Chantry House Gallery, in Ripley near Harrogate, is hosting an Autumn season celebrating the art of Yorkshire landscape painting with two of the gallery’s most successful artists.
The first solo exhibition of the season, starting on Saturday 12 September 2015, will feature new paintings by Stephen Lennon.
Stephen is a proud Lancastrian, despite the fact he has lived most of his life in Yorkshire. His love of the landscape stems from his early life, as he explained:
I was born and bred in Burnley, where the Pennine Hills and Pendle in particular were always tantalising in view. There was no family car, so outings to the country didn’t happen until a youth club trip, aged 15, when the beauty of the landscape was revealed to me.
Arriving after dark, followed by a night under canvas, I emerged from my tent at first light to be greeted by the Borrowdale Fells, an awe-inspiring sight, especially for a boy who had never seen anything bigger than the distant Pendle Hill.
Always a lover of painting and drawing, Stephen uses the vehicle of paint to explore his reaction to the landscape. He now lives and works in Nidderdale and his subject matter for the forthcoming exhibition includes the Yorkshire Dales, the Pennines, the Cumbrian Fells and the Scottish mountains.
Emma Hargreaves, the owner of Chantry House Gallery, said:
His paintings are modern in style, but have an appeal to those who love traditional landscapes. Colour plays a very important role in the work as does his treatment of light and shade. Stephen’s main wish when exhibiting his work is that the viewers will be reminded of their own experiences and their own emotional response to the northern landscape.
Chantry House Gallery’s second landscape exhibition, which begins on Saturday 10 October 2015, will showcase the new work by Yorkshire artist Clare Haley. Growing up in Clayton Heights between Halifax and Bradford, Clare developed an appreciation for the stunning landscape and dramatic weather the county never failed to offer.
Emma Hargreaves explained:
Clare’s inspiration to paint comes from a fascination with the raw landscape and the way the weather affects its atmosphere. The sky plays a crucial part in how the landscape comes alive through light, shadow, moisture and movement. She paints in oils and loves the way the paint responds to her imagination.
Sketching and drawing initially with the brush, she builds up momentum for the bolder strokes. For Clare, fulfilment comes from the viewer connecting with the painting whether through a feeling or memory, or an appreciation of the painting as a visual artwork in which to escape.
Clayton Heights is one of the highest parts of West Yorkshire. If it snowed, it snowed there first. As a child I spent most of my time outdoors exploring local farmland and woods. We used to visit Haworth and I loved the wild moors which seemed endless. I love to paint those scenes today.

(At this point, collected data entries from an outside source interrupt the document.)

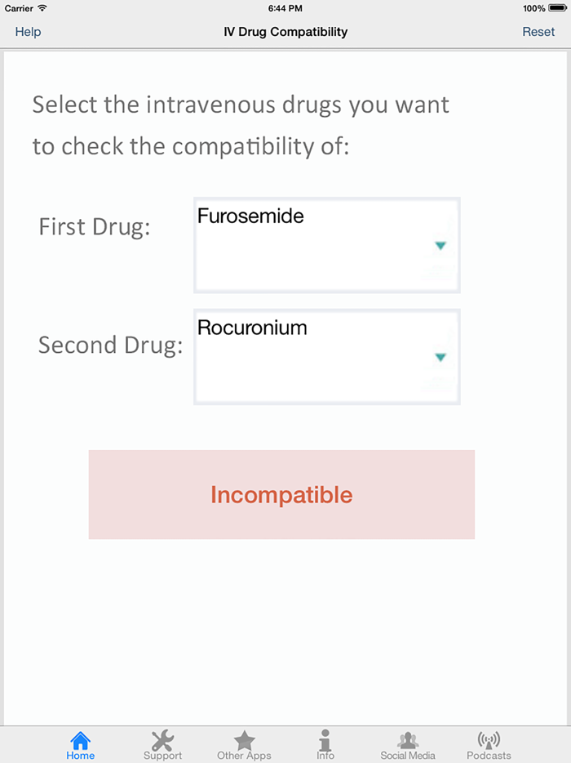Open Support using the wrench icon

pos(162,739)
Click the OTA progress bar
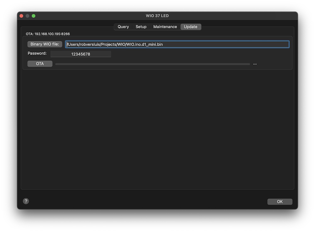This screenshot has width=315, height=232. [x=152, y=64]
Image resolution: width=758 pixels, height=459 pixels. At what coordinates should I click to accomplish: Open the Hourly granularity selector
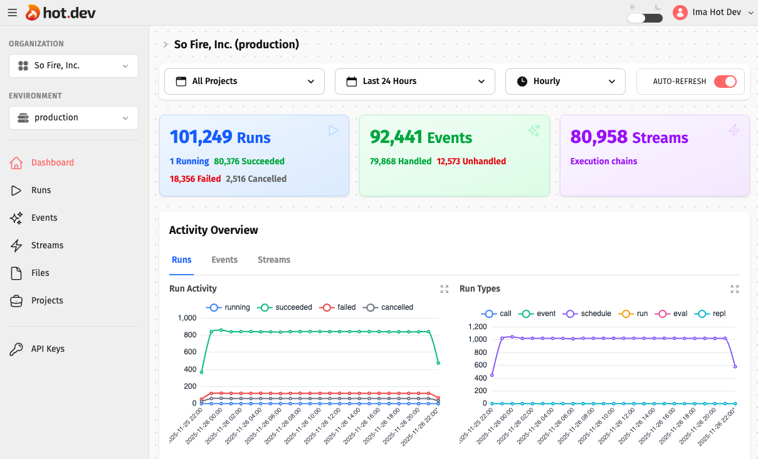[565, 81]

There are so many places in Yorkshire of outstanding beauty but I still lean towards the ‘wilder’ countryside such as parts of the Pennine way especially around the three peaks and find the Pennine range astounding. You can’t beat Malham in the Yorkshire Dales for rolling hills and every shade of green.
She now lives in Holmfirth with her young family and has converted a shed in her back garden into her studio.
My little studio is just next to the house in the garden, surrounded by trees and views down into Holmfirth. I don’t paint on location but use all my reference and imagination to paint in the studio. I really need that solitude.
For me a cloudless sky holds no inspiration to pick up my brush and paint. The sky holds the key to the drama of the painting, controlling light bursts, muted illumination, deep shadows, angry threats of drowning the landscape in rain as well as dense banks of suffocating mist or delicate sheets of moisture passing through. I paint imagined landscapes; places I want to be, as well as local landmark areas.
Emma Hargreaves is very conscious of the history of the Chantry House Gallery, which she has owned and run for the past two years with her husband John, and is determined to build on its reputation.
Chantry House Gallery was established in 1980 and has the reputation of being one of the most interesting and affordable art galleries in North Yorkshire. Previous owners, for example, have included Terry Logan, the photographer who launched the legendary Calendar Girls on their way to fame.
The gallery is a long-term commitment for me. I am already deriving a huge amount of satisfaction and fun from running the gallery and I feel immensely privileged and lucky to be doing a job which I really love in such wonderful surroundings and with such talented people.
Stephen Lennon: September 12 – October 4 2015.